私と同い年くらいの子供もたくさんいたんだけど、みんな退院してしまった。

 

同室にいる3人、ハレとホシノとタイヨウは、もう何年も一緒にいる。

ハレはひとつ年上で、優しい男の子。困っているといつも助けてくれる。

ホシノとタイヨウはふたりとも9歳。ふたりは手先が器用で支給された紙きれで驚くほど細かい物を折って創ったりする。将来はモノづくりとかするのかな?

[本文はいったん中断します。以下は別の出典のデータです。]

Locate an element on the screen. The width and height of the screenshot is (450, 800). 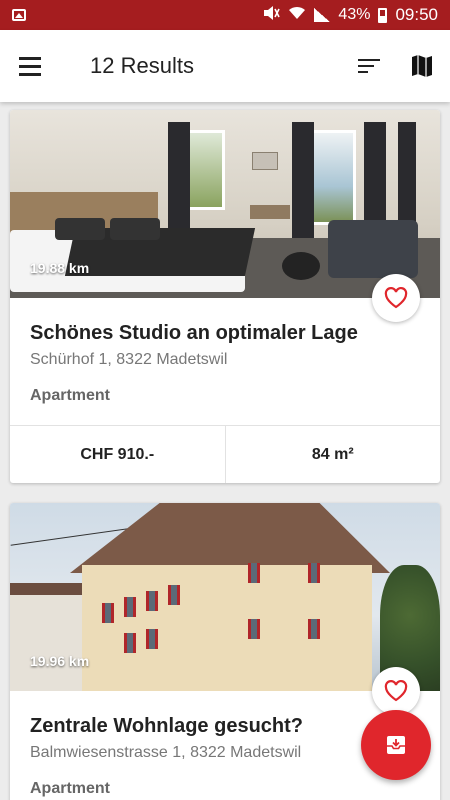
status-bar: 43% 09:50 is located at coordinates (225, 15).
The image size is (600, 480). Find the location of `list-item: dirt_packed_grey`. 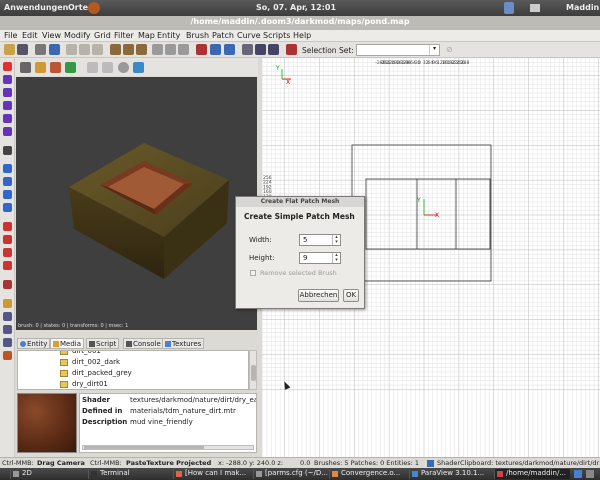

list-item: dirt_packed_grey is located at coordinates (96, 374).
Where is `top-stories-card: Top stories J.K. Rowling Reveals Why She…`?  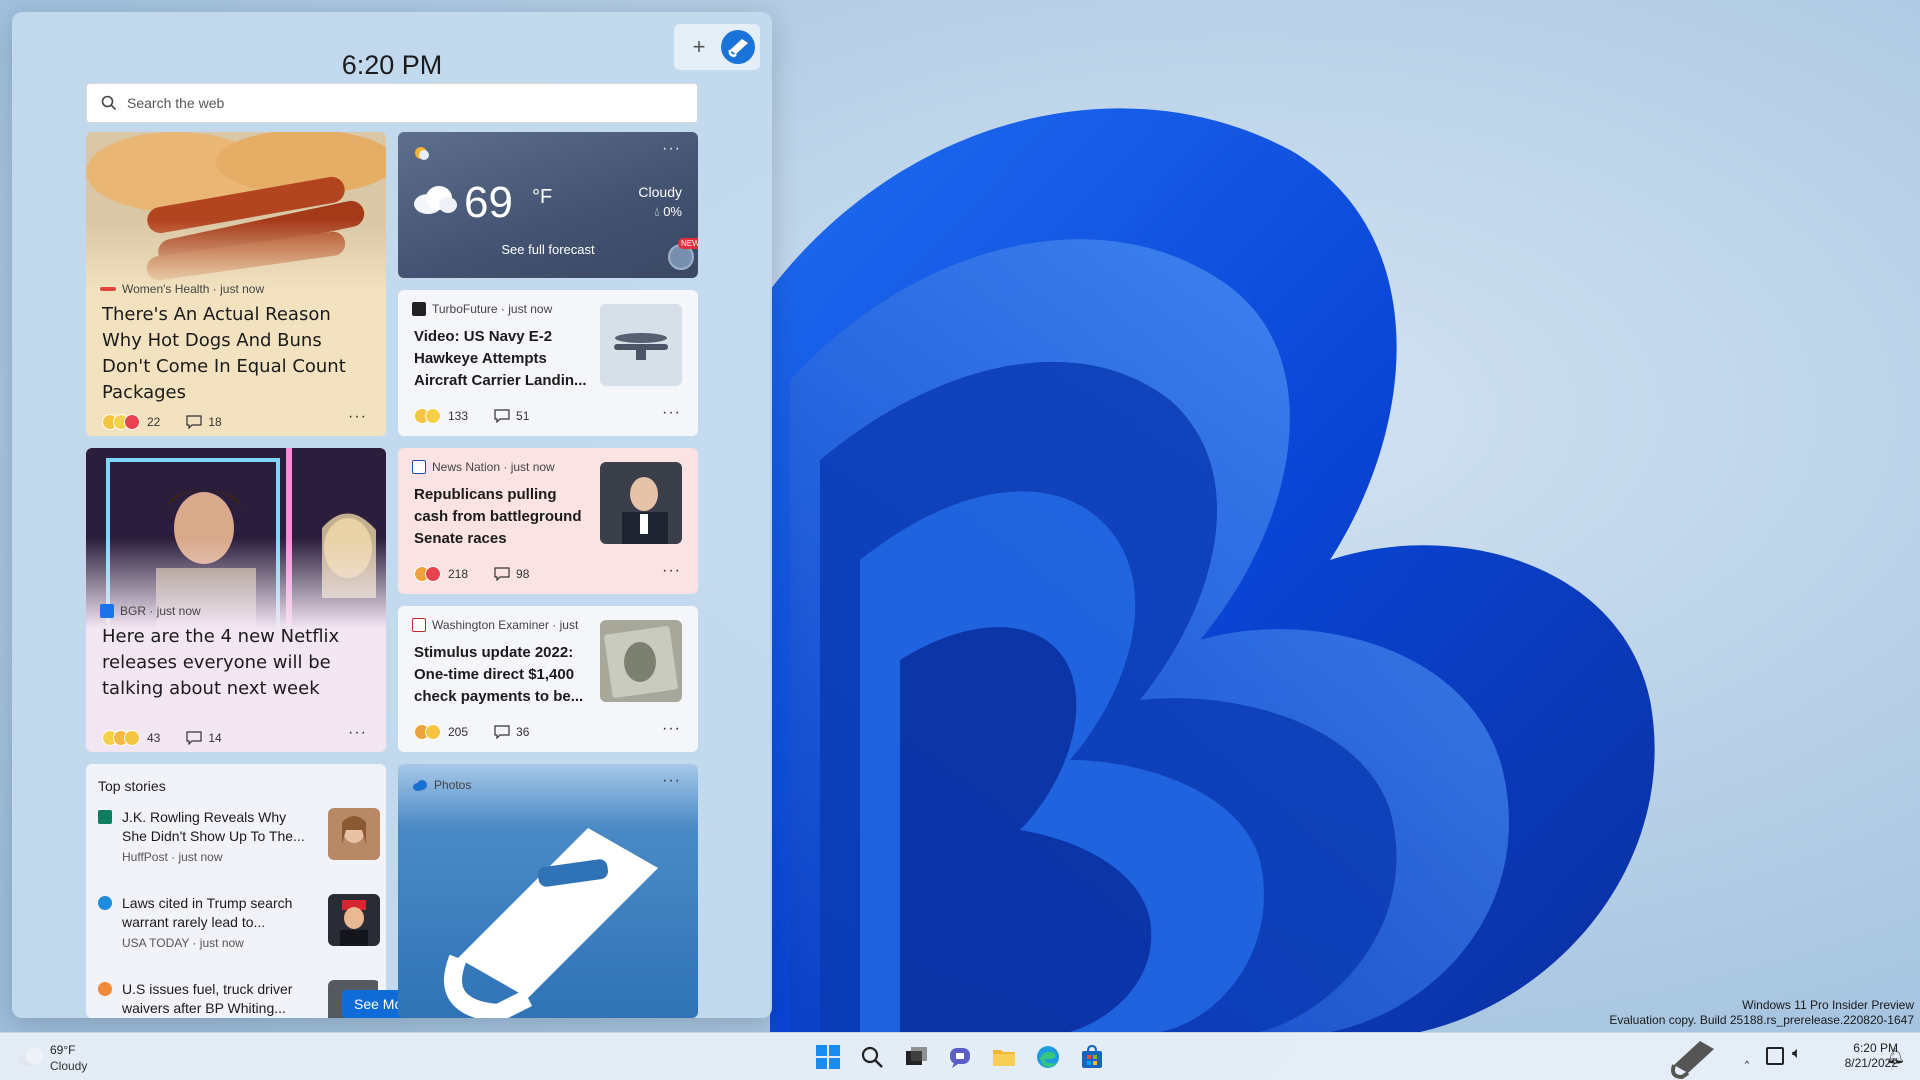 top-stories-card: Top stories J.K. Rowling Reveals Why She… is located at coordinates (236, 891).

私は勉強だけが取り柄で、評価点はいつも一番だけど他に特技は無い。

 

……ハレは最近様子がおかしい。ひとりで夜に病室を抜け出したりする。

でもハレから何も言ってこないし、こっちから聞くのも格好悪くて気付かないふりをしている。

いつも私を助けてくれるハレが、もし困っているなら助けてあげたい。

でも、どこか楽しそうだし困っている訳ではなさそうだ。

 

大人はみんな、機械みたいに冷たい目で私たちを見てくる。

けど、ひとりだけ変わった大人もいた。私たちの指導係を務めている住空マリ(すみぞらまり)先生だ。

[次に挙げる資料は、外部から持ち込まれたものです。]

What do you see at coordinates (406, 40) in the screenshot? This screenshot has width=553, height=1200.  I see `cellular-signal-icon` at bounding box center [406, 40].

他の大人と違い、私たちが何かするとすぐに「そんな事しちゃだめでしょ!」と怒ったりする。

 

ハレが「たまたま英語の辞書でmaliceって言葉を見かけた。悪意、って意味らしい」と教えてくれた。

私たちは4人で「いつも怒っている住空先生のことだ!」と笑い合った。それから、マリ住空→マリス、みたいな連想で、マリス先生と呼ぶようになった。

先生の前でそう呼ぶと、決まって怒るんだけどね。怒っているマリス先生は怖いけど、綺麗な黒い瞳で、真っすぐ私たちを見てくれる。

 

―――ある日、ハレが、私たち3人に暗い顔で相談してきた。

 

「実は、みんなに内緒にしてることがあってね」

 

知ってたけど、知らないふりをして話を聞く。

 

「中庭でこっそりペガサスと会っていたんだ。でも、最近来なくなっちゃって……ペガサスが困っているなら助けてあげたい。何があったか知りたいんだ、協力してくれない?」

 

ハレは相変わらず誰かを助けようとしているみたいだ。私は、いつも助けてくれるハレを助けたい。

もちろん、協力するよ。

 

(目標)

ペガサスが消えた原因を探す。

【固有情報】

・メモ「不死鳥」

古びたメモ。図書館の本を開くと一枚のメモが挟まっていた。

『フェニックスが急にいなくなった。何か原因があるのかな?調べてみよう』

メモには「ユウ」と書かれていた。4年前に退院した子の名前だ。

 

・医学書「幻獣治療」

新しい医学書。様々な動物の治療方法が載っている。ペガサスのページを開くと、ペガサスについての記載があった。